What to work on —
Please transcribe exactly the lines from the line holding "Image resolution: width=1150" through the end of the data below, and skip any pictures.
──────── Material for the task ────────
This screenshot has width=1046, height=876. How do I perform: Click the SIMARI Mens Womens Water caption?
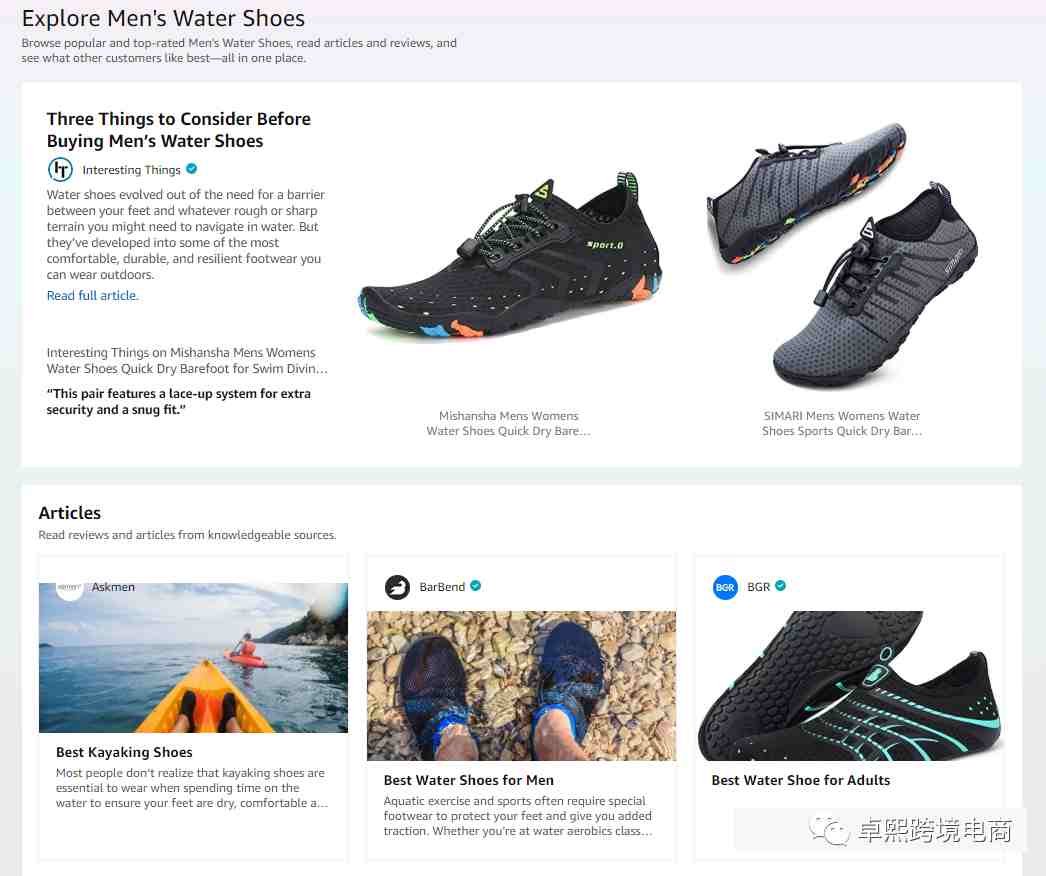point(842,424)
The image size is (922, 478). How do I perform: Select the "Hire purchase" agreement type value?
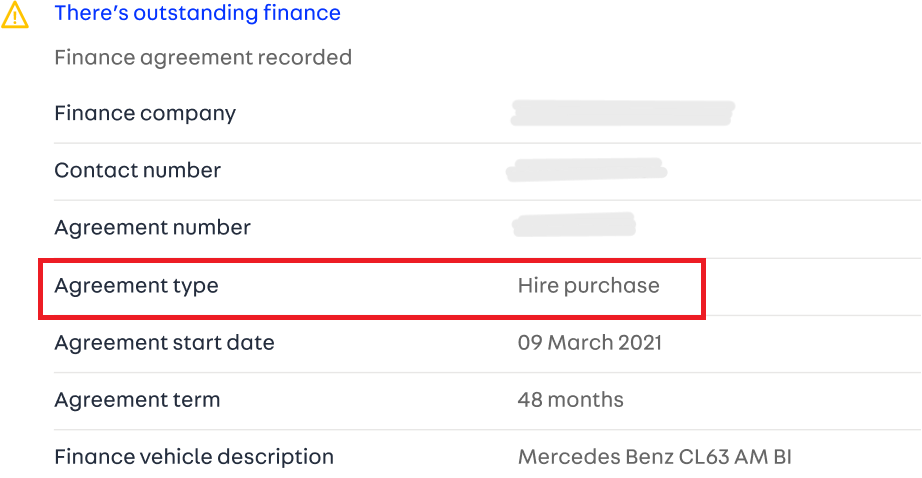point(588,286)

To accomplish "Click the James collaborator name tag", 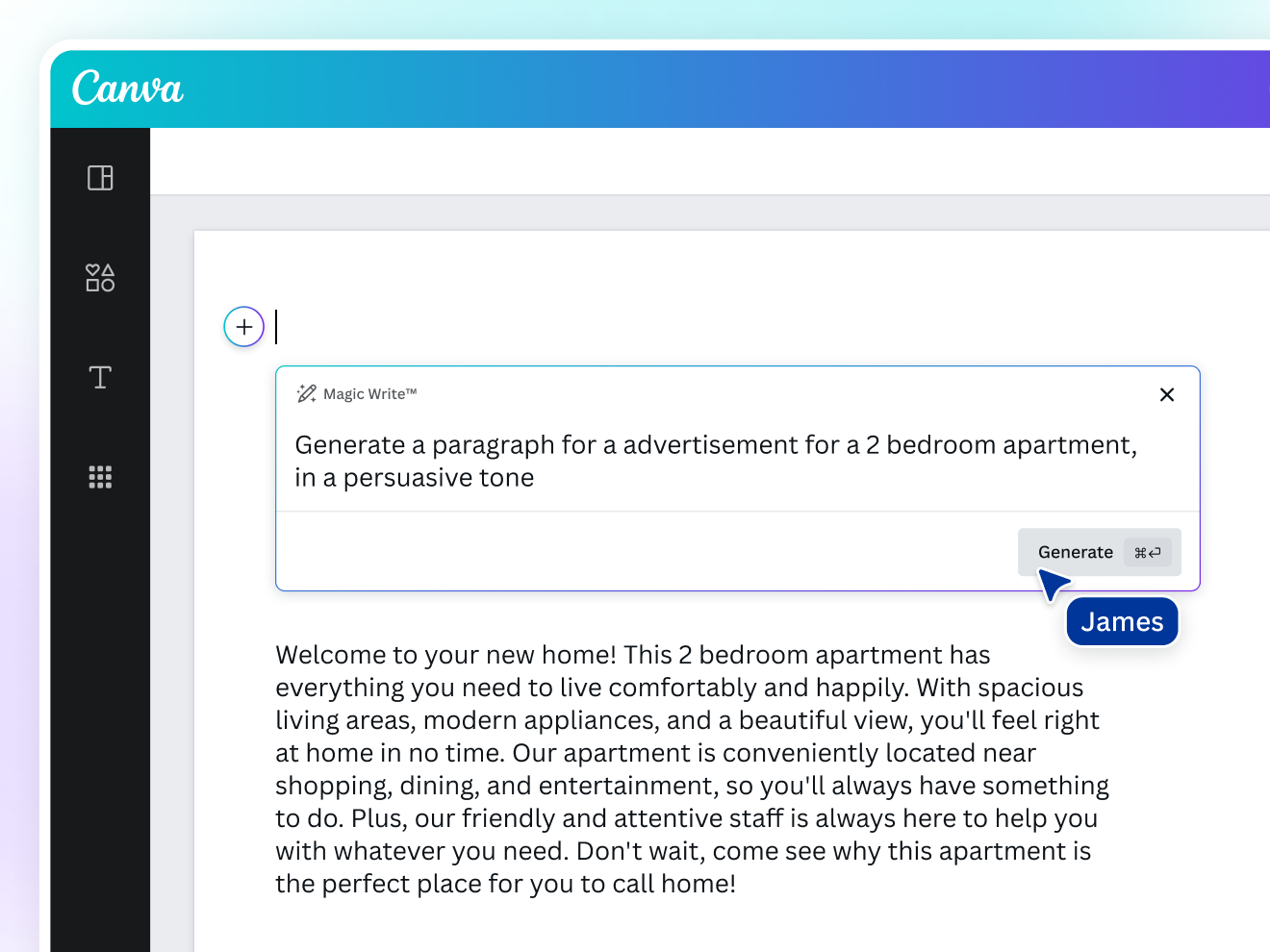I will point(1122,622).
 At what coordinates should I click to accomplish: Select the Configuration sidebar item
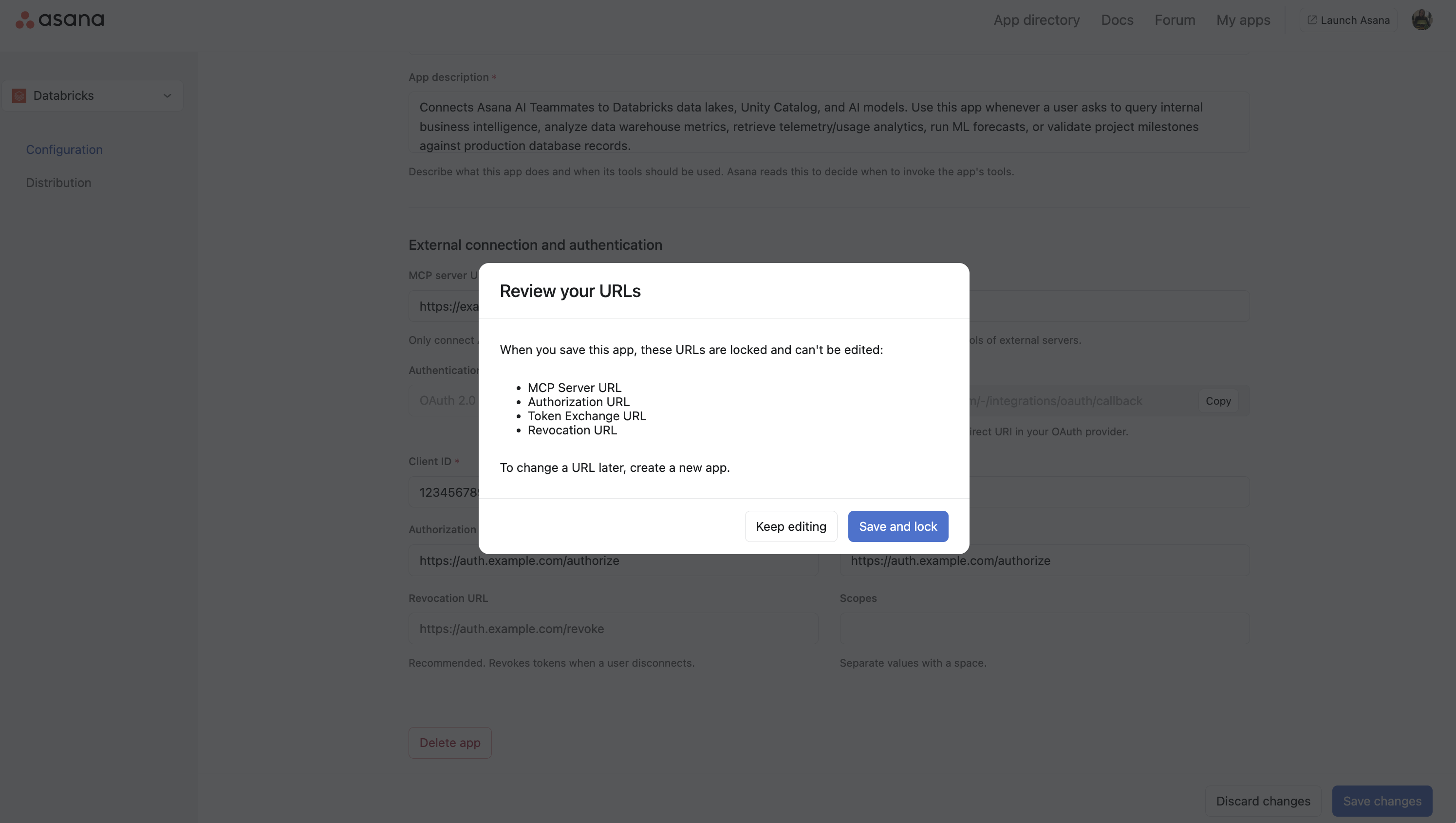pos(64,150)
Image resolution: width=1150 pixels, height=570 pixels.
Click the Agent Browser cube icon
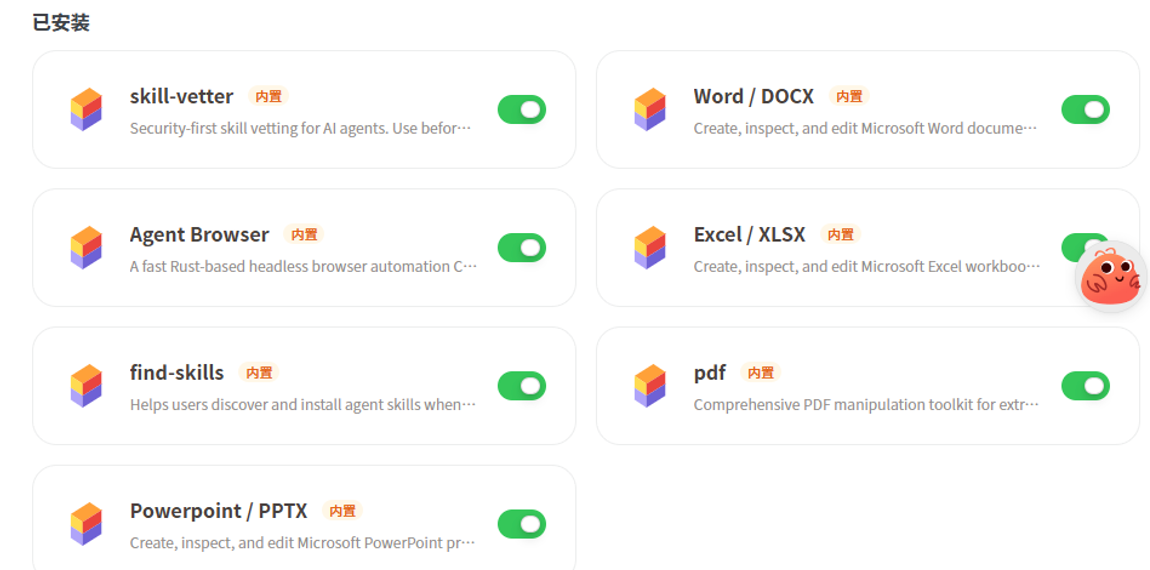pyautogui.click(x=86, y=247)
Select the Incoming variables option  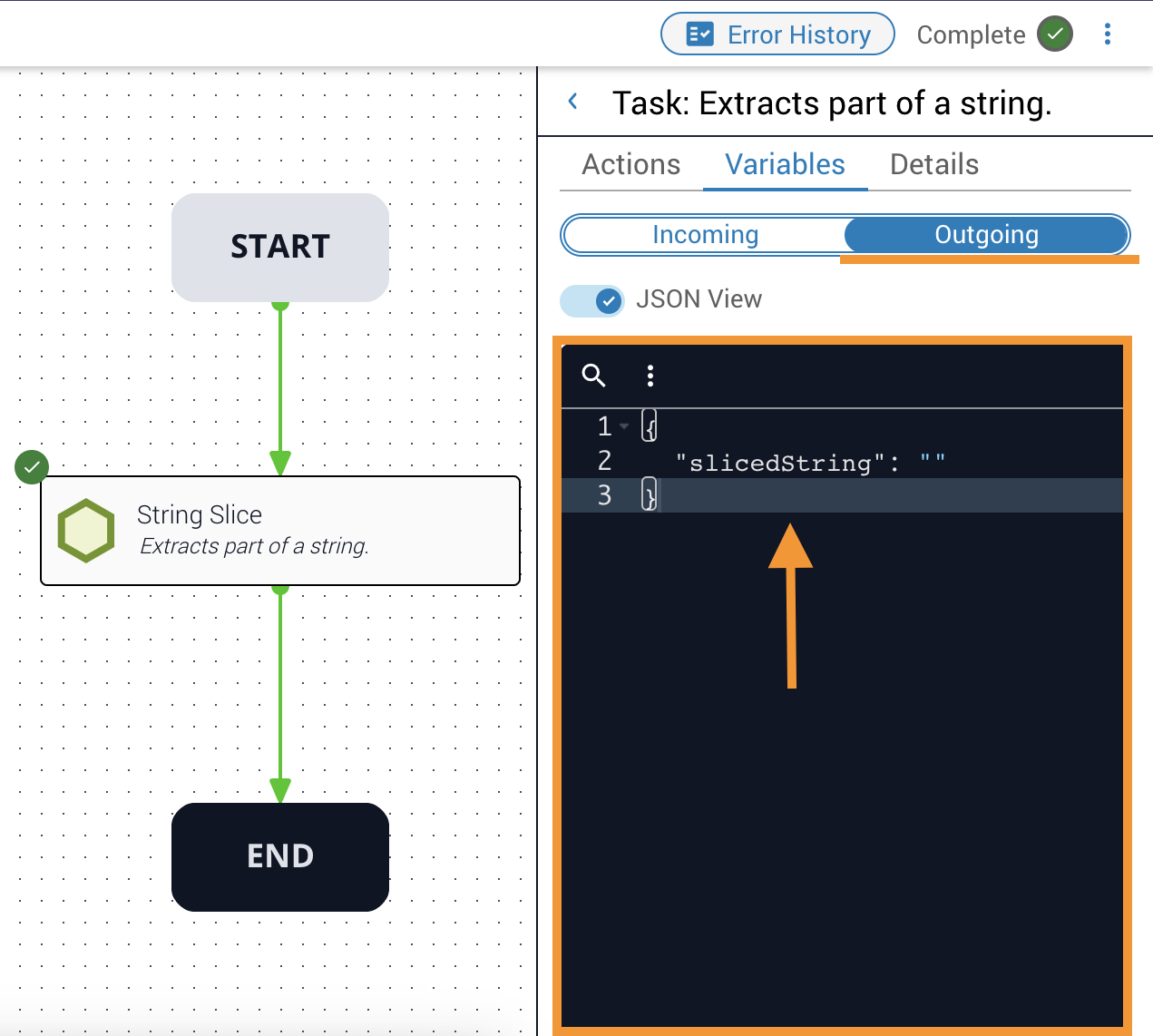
────────
Result —
Image resolution: width=1150 pixels, height=570 pixels.
Click the Agent Browser cube icon
pyautogui.click(x=86, y=247)
Select the Incoming variables option  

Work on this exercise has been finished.